As mentioned before, this isn’t anything new – many banks already offer stablecoin accounts that allow depositors to move cash from one country to another without being subject to foreign exchange rate fluctuations – but what sets Tether apart from these other solutions is that it’s open source software available on Github, meaning anyone can audit its code and create clones of the system should the need arise. In other words, it’s decentralized but regulated at the same time. With regulation, people know that there are checks and balances in place to keep things honest. So why do some say Tether doesn’t hold enough dollars? Well, it’s been reported that over half of the tethers issued were never backed by any dollars at all. What does this mean? One might say that fraudsters were able to exploit flaws in the project’s transparency to print counterfeit USDT out of thin air and use them for malicious purposes. There may be nothing shady going on here, though – someone could’ve simply held onto some real tethers while issuing more using the program’s built-in function – but we don’t know since we cannot audit those transactions since they happen off chain. We also don’t know how much of their reserves are actually backed by USD. So the true nature of Tether remains a mystery.
Who Created Tether?
Tether is a cryptocurrency with a value backed by the US Dollar. Tether is created and held digitally, which allows it to be sent quickly and securely across the globe, without the need for a financial intermediary. It is distinct from fiat currencies (such as US Dollars), which are issued by central banks and backed by governments. A share of Tethers can be converted into USD through the company’s website, in case you want to cash out your investments or send money to somebody else.

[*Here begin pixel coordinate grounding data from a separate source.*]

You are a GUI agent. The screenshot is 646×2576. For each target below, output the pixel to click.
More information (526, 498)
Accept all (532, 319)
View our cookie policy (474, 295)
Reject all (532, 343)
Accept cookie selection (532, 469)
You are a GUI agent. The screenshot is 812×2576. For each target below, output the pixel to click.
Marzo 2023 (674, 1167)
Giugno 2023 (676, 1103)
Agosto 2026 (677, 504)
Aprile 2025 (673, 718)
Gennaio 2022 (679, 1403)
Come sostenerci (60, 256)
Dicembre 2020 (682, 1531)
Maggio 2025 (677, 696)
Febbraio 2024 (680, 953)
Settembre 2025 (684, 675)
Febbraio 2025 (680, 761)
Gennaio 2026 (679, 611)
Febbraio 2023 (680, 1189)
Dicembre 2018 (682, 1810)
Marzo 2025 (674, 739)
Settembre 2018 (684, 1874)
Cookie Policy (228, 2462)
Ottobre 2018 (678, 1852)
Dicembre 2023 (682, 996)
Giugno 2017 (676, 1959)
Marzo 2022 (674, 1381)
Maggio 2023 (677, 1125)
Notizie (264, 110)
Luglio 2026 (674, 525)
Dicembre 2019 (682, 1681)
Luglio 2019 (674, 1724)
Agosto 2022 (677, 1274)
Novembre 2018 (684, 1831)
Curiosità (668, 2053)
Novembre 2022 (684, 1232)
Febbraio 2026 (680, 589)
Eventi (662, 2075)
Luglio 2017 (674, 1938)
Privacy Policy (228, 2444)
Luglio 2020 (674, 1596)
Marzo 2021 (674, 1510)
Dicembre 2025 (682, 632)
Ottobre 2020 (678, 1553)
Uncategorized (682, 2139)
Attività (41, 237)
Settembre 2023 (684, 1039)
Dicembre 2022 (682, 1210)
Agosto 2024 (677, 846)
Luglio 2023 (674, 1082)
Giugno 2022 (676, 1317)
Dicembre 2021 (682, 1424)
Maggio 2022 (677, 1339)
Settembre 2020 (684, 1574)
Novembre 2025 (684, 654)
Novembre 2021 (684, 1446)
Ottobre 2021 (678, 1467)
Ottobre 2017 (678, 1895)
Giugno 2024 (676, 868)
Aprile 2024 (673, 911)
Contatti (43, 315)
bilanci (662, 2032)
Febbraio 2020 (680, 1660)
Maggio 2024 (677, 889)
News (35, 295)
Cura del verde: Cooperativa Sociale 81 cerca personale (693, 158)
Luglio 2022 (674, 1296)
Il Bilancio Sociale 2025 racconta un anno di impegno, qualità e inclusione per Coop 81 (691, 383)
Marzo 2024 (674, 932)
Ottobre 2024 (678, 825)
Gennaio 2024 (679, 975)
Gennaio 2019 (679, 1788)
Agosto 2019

The price of Tethers reflects market conditions, like other cryptocurrencies; but unlike them, its value is pegged to that of one USD on a 1:1 ratio. That means that one Tether always equals $1.00 worth of global currencies no matter what happens to the market. Furthermore, when someone buys a Tether, they have access to $1.00 worth of global currencies since they now hold both dollars and tethers. When someone sells their Tether back to Tether Company, they receive $0.98 per tether because 98 cents on the dollar is what remains after covering all expenses incurred by using our services. The main reason why some people feel that this creates an unfair advantage is due to the fact that it appears as though we’re printing more tethers at any given time. In reality, each tether only exists in any quantity when there has been an explicit agreement between buyer and seller. Every transaction carries a fee that covers printing costs, network fees, and so forth–all of which will ultimately go toward maintaining a healthy ecosystem of decentralized global currencies. They do not generate revenue, pay dividends or interest. To maintain a reliable exchange rate and provide an elastic supply of tethers, Tether employs hedging strategies like selling jumbo bundles of tokens for national currencies on open exchanges around the world. But this process doesn’t result in even more tokens being created out of thin air! Instead, these large transactions are actually settled across multiple wallets and had previously been considered cryptographically inaccessible while they were locked away awaiting validation. As soon as the bundle was sold, Tether minted coins equal in value to the amount sold plus applicable fees.
Is Tether a Scam?
Tether is a cryptocurrency built on the same principles as Bitcoin, and it operates in a similar manner. But there are three key differences between Tether and most other cryptocurrencies. First, unlike most other digital currencies, Tether is backed by the US Dollar at a 1:1 ratio. Second, you can’t mine or buy more Tethers on exchanges; instead, you can only acquire new units through the company’s website. Third, every unit of Tether is pegged to an equal value in USD fiat currency. It’s worth noting that these properties make it much easier for companies to integrate with Tether than with other cryptocurrencies – which means more companies will use this platform over time. Companies like Bitfinex, Bitstamp, Poloniex, and Bittrex all currently allow users to trade USDT back and forth against BTC, ETH, LTC, XMR, XLM & DAI. In addition to trading pairs with other coins/tokens on various exchanges worldwide, Tether provides its own online exchange where you can also trade one type of cryptocurrency for another using tethers. For example: if I want to swap some BTC for LTC (or vice versa), I would need to purchase LTC from the exchange first before then swapping those funds into BTC on my desired exchange. Here’s an easy way to understand how this works: If I wanted to sell $1,000 USD worth of bitcoin, I could simply place an order on Kraken Exchange and wait for someone else to come along and match my offer. Similarly, if I wanted to sell £1000 GBP worth of bitcoin, I could place a matching order on the Kraken Exchange site for £1000 GBP and wait for someone else who wants bitcoins but not pounds sterling. When the transaction goes through successfully – in both directions – Kraken becomes the counterparty in either direction just like any other market maker when they quote bid/ask spreads.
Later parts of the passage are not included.